Por unos instantes me sentí invadido por sensaciones que se trababan en
lucha como enemigos que se encuentran en la oscuridad y que primero se
tantean olfateándose apresuradamente. Y en seguida me tiré para el lado
del arroyito donde estaba el brazo seco del árbol. Él no tuvo tiempo más
que para colgarse de la rama dejándome libre a mí; pero el brazo seco
se partió y los dos cayeron al agua luchando entre las piedras. Yo me di
vuelta y corrí hacia él en el momento en que él también se daba vuelta y
salía de abajo de la rama. Alcancé a pisarlo cuando su cuerpo estaba de
costado; mi pata resbaló sobre su espalda; pero con los dientes le
mordí un pedazo de la garganta y otro pedazo de la nuca. Apreté con toda
mi locura y me decidí a esperar, sin moverme. Al poco rato, y después
de agitar un brazo, él también dejó de moverse. Yo sentía en mi boca su
carne ácida y su barba me pinchaba la lengua. Ya había empezado a sentir
el gusto a la sangre cuando vi que se manchaban el agua y las piedras.
Crucé
varias veces el arroyito de un lado para otro sin saber qué hacer con
mi libertad. Al fin decidí ir a lo de la maestra; pero a los pocos pasos
me volví y tomé agua cerca del muerto.
Iba
despacio porque estaba muy cansado; pero me sentía libre y sin miedo.
¡Qué contento se quedaría Alejandro! ¿Y ella? Cuando Alejandro me
mostraba aquel retrato yo tenía remordimientos. Pero ahora, ¡cuánto
deseaba tenerlo!
Llegué
a la casa a pasos lentos; pensaba entrar al granero; pero sentí una
discusión en el dormitorio de Tomasa. Oí la voz del novio hablando de
los sesenta pesos; sin duda los que hubiera necesitado para comprarme.

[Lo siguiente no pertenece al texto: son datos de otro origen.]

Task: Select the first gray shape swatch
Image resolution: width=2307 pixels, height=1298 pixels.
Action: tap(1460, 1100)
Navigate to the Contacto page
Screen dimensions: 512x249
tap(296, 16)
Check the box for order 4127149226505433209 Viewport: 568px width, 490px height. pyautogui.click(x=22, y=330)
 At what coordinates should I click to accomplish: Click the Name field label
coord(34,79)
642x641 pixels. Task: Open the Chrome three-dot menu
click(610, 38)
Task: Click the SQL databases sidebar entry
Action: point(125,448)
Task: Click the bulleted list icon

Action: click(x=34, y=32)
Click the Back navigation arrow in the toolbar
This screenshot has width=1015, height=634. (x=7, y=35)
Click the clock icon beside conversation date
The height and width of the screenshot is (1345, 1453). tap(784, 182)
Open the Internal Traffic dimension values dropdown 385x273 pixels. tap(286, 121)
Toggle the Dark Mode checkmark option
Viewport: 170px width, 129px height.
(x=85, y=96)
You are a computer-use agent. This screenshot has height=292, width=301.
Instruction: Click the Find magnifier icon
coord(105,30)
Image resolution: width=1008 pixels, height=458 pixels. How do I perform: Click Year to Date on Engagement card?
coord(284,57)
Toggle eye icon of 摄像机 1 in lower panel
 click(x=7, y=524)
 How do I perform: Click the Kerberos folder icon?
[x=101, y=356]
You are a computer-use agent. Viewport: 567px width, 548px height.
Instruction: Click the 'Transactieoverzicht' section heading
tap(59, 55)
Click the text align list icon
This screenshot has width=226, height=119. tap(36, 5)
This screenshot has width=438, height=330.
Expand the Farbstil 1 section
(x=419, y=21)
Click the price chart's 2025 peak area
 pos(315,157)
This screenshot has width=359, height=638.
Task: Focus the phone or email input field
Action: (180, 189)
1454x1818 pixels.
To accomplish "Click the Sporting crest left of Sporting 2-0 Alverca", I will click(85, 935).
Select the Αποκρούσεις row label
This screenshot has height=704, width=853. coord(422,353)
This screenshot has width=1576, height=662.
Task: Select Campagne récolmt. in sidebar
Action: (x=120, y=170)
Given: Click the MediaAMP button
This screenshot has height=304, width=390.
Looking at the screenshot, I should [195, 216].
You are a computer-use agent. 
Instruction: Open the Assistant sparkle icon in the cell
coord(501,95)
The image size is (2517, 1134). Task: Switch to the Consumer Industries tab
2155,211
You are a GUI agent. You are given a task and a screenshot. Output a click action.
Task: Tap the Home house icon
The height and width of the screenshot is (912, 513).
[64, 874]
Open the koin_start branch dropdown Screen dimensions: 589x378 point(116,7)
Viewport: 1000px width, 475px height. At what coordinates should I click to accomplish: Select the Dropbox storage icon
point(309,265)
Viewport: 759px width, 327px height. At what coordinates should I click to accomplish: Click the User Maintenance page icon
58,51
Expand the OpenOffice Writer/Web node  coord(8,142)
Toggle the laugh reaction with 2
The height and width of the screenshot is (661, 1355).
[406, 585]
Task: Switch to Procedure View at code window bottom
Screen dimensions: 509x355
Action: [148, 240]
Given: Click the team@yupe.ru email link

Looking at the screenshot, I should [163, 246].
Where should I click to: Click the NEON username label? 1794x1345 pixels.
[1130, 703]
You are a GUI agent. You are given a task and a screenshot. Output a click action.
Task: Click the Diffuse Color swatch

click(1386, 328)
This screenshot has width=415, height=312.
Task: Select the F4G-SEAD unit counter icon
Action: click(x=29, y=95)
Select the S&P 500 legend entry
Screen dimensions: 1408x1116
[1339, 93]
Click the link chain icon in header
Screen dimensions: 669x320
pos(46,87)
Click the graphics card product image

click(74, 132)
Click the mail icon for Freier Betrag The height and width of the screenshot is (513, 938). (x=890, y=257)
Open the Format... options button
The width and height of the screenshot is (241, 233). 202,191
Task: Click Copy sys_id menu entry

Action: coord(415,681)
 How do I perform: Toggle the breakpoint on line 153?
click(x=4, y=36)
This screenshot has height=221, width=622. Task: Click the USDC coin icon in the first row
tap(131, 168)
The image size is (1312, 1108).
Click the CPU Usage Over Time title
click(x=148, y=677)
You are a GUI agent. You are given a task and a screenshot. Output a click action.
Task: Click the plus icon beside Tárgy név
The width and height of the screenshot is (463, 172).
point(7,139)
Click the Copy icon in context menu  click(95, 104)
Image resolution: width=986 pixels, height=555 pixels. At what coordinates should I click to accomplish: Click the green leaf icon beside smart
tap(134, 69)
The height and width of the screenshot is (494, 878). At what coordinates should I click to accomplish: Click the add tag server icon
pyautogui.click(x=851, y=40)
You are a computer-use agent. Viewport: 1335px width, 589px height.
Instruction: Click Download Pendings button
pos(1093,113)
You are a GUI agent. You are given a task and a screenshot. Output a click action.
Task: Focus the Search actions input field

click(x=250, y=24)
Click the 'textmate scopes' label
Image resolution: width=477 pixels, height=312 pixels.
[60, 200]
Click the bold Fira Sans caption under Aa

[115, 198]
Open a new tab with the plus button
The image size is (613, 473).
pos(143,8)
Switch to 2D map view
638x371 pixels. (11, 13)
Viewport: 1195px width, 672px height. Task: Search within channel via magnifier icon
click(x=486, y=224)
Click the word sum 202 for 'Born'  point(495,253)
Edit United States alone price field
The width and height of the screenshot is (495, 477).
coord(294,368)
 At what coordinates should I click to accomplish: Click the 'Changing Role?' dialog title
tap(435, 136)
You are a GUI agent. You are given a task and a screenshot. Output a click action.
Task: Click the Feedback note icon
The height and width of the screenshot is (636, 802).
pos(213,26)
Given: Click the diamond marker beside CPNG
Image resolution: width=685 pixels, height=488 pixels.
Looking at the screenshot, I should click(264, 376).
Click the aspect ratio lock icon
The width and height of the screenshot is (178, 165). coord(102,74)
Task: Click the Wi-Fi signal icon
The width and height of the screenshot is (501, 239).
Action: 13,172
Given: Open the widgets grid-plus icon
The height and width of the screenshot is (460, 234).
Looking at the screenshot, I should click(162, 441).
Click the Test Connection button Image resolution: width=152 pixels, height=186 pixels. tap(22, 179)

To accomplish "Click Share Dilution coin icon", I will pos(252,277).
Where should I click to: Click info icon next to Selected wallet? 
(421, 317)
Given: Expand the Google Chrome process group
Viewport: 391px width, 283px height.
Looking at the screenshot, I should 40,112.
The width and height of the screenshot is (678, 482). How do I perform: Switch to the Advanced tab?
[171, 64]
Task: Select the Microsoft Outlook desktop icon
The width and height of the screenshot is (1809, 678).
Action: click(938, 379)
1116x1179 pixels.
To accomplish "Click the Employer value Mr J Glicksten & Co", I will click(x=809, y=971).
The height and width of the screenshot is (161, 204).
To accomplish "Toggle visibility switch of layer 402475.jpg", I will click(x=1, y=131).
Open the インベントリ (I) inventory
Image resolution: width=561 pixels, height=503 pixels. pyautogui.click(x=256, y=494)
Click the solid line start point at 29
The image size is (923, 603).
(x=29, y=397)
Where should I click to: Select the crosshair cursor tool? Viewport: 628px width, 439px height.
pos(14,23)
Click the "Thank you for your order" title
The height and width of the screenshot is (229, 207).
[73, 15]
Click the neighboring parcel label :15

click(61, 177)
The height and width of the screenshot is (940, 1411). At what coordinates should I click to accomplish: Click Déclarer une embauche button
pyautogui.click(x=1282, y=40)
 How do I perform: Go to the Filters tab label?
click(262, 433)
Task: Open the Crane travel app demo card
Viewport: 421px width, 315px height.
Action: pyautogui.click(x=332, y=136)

Yo ya iba a alegrarme de pensar que no les costaría nada, cuando sentí
que él hablaba de casamiento; y al final, ya fuera de sí y en actitud de
marcharse, dijo: “O el caballo o yo”.
Al
principio la cabeza se me iba cayendo sobre la ventana colorada que
daba al dormitorio de ella. Pero después, y en pocos instantes, decidí
mi vida. Me iría. Había empezado a ser noble y no quería vivir en un
aire que cada día se iría ensuciando más. Si me quedaba llegaría a ser
un caballo indeseable. Ella misma tendría para mí, después, momentos de
vacilación.
No
sé bien cómo es que me fui. Pero por lo que más lamentaba no ser hombre
era por no tener un bolsillo donde llevarme aquel retrato.